Task statement
Only the lines from the one containing "Click the MP column header" through the one containing "You are a computer-use agent. Screen dimensions: 700x603" should be printed, exactly as they appear below, with both ends included.

Stored data
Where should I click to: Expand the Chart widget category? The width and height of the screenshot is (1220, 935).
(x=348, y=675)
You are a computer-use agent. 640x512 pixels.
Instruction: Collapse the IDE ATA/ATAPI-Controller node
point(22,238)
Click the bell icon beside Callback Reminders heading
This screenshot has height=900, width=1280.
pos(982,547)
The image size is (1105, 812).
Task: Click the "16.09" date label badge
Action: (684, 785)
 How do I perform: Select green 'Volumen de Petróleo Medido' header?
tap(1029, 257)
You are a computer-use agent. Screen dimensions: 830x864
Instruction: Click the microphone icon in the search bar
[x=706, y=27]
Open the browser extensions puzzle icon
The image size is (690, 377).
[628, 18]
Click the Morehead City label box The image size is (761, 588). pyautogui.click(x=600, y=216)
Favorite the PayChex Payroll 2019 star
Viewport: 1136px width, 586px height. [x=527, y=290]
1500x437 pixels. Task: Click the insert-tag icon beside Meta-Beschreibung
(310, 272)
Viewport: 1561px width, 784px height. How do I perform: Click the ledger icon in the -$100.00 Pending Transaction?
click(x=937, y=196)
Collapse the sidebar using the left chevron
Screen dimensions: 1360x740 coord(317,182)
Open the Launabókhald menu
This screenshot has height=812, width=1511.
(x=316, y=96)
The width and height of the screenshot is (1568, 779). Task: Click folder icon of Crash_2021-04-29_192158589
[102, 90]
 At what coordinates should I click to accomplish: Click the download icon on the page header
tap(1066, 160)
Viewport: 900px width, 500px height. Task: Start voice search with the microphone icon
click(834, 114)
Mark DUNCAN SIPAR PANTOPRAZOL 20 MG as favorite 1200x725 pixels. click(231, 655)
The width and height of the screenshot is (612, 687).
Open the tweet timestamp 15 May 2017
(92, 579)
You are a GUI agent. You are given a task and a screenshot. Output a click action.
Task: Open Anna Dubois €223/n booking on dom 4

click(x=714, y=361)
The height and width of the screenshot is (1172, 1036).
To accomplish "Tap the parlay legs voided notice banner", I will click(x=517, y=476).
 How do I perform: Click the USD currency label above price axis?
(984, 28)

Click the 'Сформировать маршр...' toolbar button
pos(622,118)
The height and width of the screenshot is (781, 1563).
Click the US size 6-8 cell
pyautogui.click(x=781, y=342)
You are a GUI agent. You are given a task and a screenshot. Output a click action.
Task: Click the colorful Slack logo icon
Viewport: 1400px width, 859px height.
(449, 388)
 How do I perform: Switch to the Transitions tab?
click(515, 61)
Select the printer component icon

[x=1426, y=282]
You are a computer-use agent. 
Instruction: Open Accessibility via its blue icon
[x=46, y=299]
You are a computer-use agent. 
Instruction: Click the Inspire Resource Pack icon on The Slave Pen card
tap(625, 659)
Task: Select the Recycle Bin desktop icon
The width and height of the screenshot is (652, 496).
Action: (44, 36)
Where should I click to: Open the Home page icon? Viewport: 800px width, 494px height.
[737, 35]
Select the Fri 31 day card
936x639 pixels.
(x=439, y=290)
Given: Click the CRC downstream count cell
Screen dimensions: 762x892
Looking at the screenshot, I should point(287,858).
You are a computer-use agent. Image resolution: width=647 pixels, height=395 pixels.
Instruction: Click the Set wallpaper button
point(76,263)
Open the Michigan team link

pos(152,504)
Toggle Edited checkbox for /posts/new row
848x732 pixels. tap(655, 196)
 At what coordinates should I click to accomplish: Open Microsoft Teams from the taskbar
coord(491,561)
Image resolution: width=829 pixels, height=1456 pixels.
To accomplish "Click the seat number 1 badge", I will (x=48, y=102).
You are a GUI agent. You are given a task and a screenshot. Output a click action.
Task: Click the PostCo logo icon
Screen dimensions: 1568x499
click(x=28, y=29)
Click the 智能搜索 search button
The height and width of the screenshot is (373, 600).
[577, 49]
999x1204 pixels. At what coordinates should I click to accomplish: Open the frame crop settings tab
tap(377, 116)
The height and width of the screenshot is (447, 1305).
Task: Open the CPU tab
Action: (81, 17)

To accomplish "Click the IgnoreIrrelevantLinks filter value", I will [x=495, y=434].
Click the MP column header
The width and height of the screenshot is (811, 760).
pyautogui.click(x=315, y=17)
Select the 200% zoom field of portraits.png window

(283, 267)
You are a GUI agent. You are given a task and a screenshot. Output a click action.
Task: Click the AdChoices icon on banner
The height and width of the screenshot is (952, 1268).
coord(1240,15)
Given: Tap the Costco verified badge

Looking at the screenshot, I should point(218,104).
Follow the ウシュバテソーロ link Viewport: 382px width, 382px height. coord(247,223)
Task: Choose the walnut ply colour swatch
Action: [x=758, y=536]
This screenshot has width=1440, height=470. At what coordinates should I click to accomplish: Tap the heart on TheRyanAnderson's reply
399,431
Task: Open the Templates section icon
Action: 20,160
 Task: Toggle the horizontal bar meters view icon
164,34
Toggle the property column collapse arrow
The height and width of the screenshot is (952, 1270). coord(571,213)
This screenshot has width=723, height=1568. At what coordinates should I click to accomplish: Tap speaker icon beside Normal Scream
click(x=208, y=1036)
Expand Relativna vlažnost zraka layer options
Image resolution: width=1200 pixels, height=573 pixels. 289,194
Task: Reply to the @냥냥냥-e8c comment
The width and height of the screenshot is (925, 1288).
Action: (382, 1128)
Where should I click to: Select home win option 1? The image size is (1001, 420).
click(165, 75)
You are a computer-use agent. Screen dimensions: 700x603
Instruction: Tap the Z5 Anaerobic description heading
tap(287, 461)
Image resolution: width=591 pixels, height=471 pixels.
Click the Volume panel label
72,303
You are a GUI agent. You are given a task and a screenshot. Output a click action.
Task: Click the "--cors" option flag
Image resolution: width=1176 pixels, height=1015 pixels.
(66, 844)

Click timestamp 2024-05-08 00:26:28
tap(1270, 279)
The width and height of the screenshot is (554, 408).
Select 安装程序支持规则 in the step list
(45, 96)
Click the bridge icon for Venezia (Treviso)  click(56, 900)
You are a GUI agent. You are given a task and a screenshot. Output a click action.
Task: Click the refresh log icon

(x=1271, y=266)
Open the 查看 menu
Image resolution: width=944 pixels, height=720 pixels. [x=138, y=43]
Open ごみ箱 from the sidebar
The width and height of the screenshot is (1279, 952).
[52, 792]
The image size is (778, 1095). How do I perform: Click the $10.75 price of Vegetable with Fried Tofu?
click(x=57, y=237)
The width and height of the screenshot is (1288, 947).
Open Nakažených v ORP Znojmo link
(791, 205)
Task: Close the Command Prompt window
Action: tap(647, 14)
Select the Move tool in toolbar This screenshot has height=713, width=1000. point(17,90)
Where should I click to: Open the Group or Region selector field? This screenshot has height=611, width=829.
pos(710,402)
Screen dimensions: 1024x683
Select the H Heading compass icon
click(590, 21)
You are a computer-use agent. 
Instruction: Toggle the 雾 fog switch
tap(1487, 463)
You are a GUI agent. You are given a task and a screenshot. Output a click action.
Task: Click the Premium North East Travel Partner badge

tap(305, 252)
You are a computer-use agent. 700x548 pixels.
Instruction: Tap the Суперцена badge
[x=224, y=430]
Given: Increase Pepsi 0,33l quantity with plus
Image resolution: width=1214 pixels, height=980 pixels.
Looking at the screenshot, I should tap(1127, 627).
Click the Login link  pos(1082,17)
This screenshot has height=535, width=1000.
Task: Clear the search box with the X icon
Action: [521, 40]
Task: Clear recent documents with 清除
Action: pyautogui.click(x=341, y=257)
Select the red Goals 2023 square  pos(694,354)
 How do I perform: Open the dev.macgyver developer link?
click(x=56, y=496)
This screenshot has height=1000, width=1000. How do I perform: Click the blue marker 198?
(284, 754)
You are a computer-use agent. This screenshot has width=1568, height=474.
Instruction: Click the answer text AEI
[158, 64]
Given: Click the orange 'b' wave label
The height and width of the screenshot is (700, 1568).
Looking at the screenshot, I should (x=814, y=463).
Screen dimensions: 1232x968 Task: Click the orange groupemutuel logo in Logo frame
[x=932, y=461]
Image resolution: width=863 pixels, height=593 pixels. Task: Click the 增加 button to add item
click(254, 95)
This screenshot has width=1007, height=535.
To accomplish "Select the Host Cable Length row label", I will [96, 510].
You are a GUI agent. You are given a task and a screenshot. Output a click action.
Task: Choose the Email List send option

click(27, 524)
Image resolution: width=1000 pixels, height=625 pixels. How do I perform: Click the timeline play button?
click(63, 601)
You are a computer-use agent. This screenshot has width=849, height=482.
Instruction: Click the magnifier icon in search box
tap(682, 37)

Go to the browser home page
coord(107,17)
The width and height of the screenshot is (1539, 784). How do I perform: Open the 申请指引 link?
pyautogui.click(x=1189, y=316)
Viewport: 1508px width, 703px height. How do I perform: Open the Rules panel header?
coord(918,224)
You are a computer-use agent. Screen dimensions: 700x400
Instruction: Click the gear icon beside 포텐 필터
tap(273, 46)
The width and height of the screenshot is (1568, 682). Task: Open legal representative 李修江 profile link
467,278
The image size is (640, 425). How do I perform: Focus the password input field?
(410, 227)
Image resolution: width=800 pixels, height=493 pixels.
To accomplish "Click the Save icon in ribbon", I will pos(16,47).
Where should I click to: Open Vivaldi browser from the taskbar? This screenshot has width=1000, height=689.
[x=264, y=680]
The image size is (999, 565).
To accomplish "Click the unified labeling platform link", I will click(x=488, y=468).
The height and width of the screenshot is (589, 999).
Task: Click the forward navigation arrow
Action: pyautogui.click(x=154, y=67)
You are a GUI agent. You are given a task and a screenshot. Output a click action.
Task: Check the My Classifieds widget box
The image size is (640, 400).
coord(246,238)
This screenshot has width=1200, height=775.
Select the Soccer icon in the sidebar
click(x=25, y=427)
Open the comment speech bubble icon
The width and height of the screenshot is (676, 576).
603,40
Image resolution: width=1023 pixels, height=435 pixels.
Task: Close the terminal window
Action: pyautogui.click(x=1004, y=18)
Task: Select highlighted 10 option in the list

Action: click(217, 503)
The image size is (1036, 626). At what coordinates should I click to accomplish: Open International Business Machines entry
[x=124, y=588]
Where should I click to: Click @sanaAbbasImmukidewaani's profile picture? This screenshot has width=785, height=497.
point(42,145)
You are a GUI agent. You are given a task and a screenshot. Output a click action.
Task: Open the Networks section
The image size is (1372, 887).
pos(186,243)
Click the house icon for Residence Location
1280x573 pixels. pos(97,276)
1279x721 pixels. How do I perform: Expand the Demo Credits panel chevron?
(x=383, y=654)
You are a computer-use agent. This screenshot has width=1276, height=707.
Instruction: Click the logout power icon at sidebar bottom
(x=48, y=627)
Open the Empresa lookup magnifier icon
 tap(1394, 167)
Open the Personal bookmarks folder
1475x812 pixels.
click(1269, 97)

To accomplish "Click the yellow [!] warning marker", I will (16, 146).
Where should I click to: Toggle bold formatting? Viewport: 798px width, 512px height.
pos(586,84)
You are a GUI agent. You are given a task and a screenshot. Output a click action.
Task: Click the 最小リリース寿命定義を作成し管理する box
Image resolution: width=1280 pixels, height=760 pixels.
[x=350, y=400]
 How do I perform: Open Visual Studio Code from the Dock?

Result for this exercise
Click the MP column header
The width and height of the screenshot is (811, 760).
pyautogui.click(x=315, y=17)
Select the 200% zoom field of portraits.png window

(283, 267)
You are a GUI agent. You are given a task and a screenshot. Output a click action.
Task: Click the AdChoices icon on banner
The height and width of the screenshot is (952, 1268).
coord(1240,15)
Given: Tap the Costco verified badge

Looking at the screenshot, I should point(218,104).
Follow the ウシュバテソーロ link Viewport: 382px width, 382px height. coord(247,223)
Task: Choose the walnut ply colour swatch
Action: [x=758, y=536]
This screenshot has width=1440, height=470. At what coordinates should I click to accomplish: Tap the heart on TheRyanAnderson's reply
399,431
Task: Open the Templates section icon
Action: 20,160
 Task: Toggle the horizontal bar meters view icon
164,34
Toggle the property column collapse arrow
The height and width of the screenshot is (952, 1270). coord(571,213)
This screenshot has width=723, height=1568. At what coordinates should I click to accomplish: Tap speaker icon beside Normal Scream
click(x=208, y=1036)
Expand Relativna vlažnost zraka layer options
Image resolution: width=1200 pixels, height=573 pixels. 289,194
Task: Reply to the @냥냥냥-e8c comment
The width and height of the screenshot is (925, 1288).
Action: (382, 1128)
Where should I click to: Select home win option 1? The image size is (1001, 420).
click(165, 75)
You are a computer-use agent. Screen dimensions: 700x603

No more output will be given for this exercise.